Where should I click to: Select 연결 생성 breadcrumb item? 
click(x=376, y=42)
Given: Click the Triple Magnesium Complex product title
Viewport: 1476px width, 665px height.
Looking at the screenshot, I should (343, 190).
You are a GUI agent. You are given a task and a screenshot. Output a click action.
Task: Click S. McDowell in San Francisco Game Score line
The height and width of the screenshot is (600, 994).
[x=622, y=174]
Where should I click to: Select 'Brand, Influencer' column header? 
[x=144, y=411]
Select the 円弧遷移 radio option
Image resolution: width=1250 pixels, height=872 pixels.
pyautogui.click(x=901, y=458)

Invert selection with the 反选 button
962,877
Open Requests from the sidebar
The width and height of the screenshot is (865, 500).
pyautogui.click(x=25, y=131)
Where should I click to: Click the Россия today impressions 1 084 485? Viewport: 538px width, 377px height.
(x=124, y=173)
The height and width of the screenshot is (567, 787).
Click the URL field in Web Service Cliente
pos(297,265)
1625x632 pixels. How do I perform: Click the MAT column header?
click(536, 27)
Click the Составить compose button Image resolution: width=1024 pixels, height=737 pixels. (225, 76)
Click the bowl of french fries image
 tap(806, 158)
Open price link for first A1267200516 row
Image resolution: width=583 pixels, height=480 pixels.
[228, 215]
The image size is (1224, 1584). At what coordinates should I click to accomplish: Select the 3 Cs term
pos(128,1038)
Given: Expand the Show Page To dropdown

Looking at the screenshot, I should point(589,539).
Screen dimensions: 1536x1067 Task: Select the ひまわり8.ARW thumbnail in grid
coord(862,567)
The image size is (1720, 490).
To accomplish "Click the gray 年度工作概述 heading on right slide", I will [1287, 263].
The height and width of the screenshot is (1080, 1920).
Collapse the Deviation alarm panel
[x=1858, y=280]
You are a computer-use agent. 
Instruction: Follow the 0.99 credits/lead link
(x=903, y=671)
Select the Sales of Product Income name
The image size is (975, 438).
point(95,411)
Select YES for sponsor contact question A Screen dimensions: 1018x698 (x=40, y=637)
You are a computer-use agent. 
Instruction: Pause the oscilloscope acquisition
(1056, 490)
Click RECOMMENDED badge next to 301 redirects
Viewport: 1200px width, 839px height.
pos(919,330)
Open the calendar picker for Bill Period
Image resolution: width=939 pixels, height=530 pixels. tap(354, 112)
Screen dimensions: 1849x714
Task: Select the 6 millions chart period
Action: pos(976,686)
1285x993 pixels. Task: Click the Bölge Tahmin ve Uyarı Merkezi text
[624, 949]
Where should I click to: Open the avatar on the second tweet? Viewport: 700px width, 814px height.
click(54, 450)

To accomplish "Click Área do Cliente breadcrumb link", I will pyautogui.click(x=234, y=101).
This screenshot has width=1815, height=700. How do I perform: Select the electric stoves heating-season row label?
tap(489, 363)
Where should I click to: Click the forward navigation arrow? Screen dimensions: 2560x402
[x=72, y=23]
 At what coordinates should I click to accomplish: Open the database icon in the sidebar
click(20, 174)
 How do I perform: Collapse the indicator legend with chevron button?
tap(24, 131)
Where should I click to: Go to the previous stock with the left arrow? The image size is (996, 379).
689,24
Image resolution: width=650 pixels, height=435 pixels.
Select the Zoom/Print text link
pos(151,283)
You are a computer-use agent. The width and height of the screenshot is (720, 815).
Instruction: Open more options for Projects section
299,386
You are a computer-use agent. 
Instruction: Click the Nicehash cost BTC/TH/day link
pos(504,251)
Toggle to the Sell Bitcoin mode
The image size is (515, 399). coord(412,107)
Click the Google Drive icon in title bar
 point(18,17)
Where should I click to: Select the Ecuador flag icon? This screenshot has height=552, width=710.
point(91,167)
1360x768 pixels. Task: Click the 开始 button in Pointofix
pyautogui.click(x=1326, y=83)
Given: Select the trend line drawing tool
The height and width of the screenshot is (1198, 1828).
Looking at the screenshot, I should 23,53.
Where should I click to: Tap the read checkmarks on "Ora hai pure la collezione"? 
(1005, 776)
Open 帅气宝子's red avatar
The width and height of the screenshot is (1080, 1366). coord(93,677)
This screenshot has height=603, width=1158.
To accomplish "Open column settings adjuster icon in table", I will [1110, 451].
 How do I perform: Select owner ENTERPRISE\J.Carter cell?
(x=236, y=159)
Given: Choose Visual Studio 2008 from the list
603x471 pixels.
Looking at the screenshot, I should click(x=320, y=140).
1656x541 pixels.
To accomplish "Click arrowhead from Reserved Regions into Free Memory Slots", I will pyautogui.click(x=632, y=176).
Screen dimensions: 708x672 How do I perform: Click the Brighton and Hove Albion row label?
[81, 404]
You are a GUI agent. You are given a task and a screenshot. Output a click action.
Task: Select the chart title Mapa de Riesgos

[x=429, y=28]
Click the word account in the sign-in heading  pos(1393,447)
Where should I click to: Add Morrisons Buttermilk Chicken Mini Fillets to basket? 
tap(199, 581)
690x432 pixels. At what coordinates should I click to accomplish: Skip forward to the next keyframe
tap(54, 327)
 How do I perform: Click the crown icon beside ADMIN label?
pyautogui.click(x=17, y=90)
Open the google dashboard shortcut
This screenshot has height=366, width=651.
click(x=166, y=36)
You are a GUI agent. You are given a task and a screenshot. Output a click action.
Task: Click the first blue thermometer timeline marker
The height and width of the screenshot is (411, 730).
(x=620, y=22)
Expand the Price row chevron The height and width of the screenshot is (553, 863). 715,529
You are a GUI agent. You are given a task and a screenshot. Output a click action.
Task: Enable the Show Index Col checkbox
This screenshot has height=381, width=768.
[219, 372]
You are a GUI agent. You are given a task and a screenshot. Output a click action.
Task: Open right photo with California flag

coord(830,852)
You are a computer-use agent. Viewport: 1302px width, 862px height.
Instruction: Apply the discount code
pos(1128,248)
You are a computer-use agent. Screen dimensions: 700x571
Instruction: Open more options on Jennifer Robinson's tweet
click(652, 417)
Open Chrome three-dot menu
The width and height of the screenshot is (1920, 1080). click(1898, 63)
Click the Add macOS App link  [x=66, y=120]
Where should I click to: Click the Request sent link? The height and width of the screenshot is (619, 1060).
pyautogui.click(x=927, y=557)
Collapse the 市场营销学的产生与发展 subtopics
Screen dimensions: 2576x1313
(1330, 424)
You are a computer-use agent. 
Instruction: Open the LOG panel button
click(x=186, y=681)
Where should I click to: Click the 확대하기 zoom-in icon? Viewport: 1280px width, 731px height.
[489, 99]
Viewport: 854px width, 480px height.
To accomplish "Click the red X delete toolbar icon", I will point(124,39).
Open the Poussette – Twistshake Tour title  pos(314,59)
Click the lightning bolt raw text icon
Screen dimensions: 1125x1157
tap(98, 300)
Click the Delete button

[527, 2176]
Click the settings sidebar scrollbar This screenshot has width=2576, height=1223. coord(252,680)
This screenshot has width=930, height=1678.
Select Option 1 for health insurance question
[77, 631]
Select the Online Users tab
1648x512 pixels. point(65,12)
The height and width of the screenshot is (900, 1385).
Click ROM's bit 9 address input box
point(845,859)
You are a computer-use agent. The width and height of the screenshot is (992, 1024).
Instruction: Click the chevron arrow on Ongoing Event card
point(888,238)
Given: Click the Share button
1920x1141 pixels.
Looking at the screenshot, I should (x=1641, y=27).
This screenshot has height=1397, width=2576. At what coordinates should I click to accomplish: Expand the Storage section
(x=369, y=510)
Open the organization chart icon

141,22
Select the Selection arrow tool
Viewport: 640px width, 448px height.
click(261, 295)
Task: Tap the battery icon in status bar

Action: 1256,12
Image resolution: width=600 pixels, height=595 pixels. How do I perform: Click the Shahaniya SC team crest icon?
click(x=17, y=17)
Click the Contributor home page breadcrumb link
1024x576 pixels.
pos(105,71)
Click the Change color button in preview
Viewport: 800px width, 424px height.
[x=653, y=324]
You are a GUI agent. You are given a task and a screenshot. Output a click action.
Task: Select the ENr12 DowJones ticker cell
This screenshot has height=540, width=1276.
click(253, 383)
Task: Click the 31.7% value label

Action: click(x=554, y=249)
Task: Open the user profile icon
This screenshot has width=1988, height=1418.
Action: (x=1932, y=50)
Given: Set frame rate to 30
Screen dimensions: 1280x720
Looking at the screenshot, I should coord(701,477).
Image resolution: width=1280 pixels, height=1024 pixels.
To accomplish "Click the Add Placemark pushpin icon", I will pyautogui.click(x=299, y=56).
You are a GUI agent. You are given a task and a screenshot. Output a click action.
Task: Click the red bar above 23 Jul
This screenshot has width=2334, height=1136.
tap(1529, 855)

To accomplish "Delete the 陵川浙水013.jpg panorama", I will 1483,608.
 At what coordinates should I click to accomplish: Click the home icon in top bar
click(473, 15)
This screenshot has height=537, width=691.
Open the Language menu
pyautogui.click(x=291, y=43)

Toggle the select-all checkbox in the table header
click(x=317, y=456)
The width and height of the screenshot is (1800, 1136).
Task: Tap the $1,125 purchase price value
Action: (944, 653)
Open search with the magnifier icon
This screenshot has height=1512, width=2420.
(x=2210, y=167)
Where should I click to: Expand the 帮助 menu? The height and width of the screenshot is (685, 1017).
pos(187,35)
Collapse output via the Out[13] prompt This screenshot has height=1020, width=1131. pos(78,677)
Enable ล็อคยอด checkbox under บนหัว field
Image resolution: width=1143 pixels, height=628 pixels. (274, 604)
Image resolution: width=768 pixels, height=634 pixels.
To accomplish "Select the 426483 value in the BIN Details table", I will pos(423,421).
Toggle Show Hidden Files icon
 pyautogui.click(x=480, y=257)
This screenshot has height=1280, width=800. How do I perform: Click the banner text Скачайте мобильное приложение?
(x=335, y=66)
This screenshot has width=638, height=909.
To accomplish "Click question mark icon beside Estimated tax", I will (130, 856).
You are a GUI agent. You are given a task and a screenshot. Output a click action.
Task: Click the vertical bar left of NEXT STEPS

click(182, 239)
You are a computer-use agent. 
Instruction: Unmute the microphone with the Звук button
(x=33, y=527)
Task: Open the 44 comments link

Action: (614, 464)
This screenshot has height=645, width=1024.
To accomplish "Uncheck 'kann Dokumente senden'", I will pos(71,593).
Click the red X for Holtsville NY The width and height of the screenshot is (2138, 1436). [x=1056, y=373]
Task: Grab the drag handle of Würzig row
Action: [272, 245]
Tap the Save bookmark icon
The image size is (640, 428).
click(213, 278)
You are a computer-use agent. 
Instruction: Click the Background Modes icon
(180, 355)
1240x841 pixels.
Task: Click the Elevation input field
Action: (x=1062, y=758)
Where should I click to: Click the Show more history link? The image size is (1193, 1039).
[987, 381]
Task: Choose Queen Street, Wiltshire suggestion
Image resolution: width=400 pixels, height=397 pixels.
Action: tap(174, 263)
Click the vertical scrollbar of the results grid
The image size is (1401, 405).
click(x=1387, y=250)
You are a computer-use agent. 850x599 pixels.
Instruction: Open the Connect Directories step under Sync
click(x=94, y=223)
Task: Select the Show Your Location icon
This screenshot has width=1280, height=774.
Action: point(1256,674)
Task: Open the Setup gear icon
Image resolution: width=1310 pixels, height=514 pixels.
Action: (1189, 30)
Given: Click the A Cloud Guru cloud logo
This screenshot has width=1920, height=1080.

→ What this task involves:
Print everything from the line containing "Image resolution: width=600" down to the line containing "Collapse output via", both lines included, reproducing each of those items character for character.

→ Result of the exercise:
Image resolution: width=600 pixels, height=595 pixels. How do I perform: Click the Shahaniya SC team crest icon?
click(x=17, y=17)
Click the Contributor home page breadcrumb link
1024x576 pixels.
pos(105,71)
Click the Change color button in preview
Viewport: 800px width, 424px height.
[x=653, y=324]
You are a GUI agent. You are given a task and a screenshot. Output a click action.
Task: Select the ENr12 DowJones ticker cell
This screenshot has height=540, width=1276.
click(253, 383)
Task: Click the 31.7% value label

Action: click(x=554, y=249)
Task: Open the user profile icon
This screenshot has width=1988, height=1418.
Action: (x=1932, y=50)
Given: Set frame rate to 30
Screen dimensions: 1280x720
Looking at the screenshot, I should coord(701,477).
Image resolution: width=1280 pixels, height=1024 pixels.
To accomplish "Click the Add Placemark pushpin icon", I will pyautogui.click(x=299, y=56).
You are a GUI agent. You are given a task and a screenshot. Output a click action.
Task: Click the red bar above 23 Jul
This screenshot has width=2334, height=1136.
tap(1529, 855)

To accomplish "Delete the 陵川浙水013.jpg panorama", I will 1483,608.
 At what coordinates should I click to accomplish: Click the home icon in top bar
click(473, 15)
This screenshot has height=537, width=691.
Open the Language menu
pyautogui.click(x=291, y=43)

Toggle the select-all checkbox in the table header
click(x=317, y=456)
The width and height of the screenshot is (1800, 1136).
Task: Tap the $1,125 purchase price value
Action: (944, 653)
Open search with the magnifier icon
This screenshot has height=1512, width=2420.
(x=2210, y=167)
Where should I click to: Expand the 帮助 menu? The height and width of the screenshot is (685, 1017).
pos(187,35)
Collapse output via the Out[13] prompt This screenshot has height=1020, width=1131. pos(78,677)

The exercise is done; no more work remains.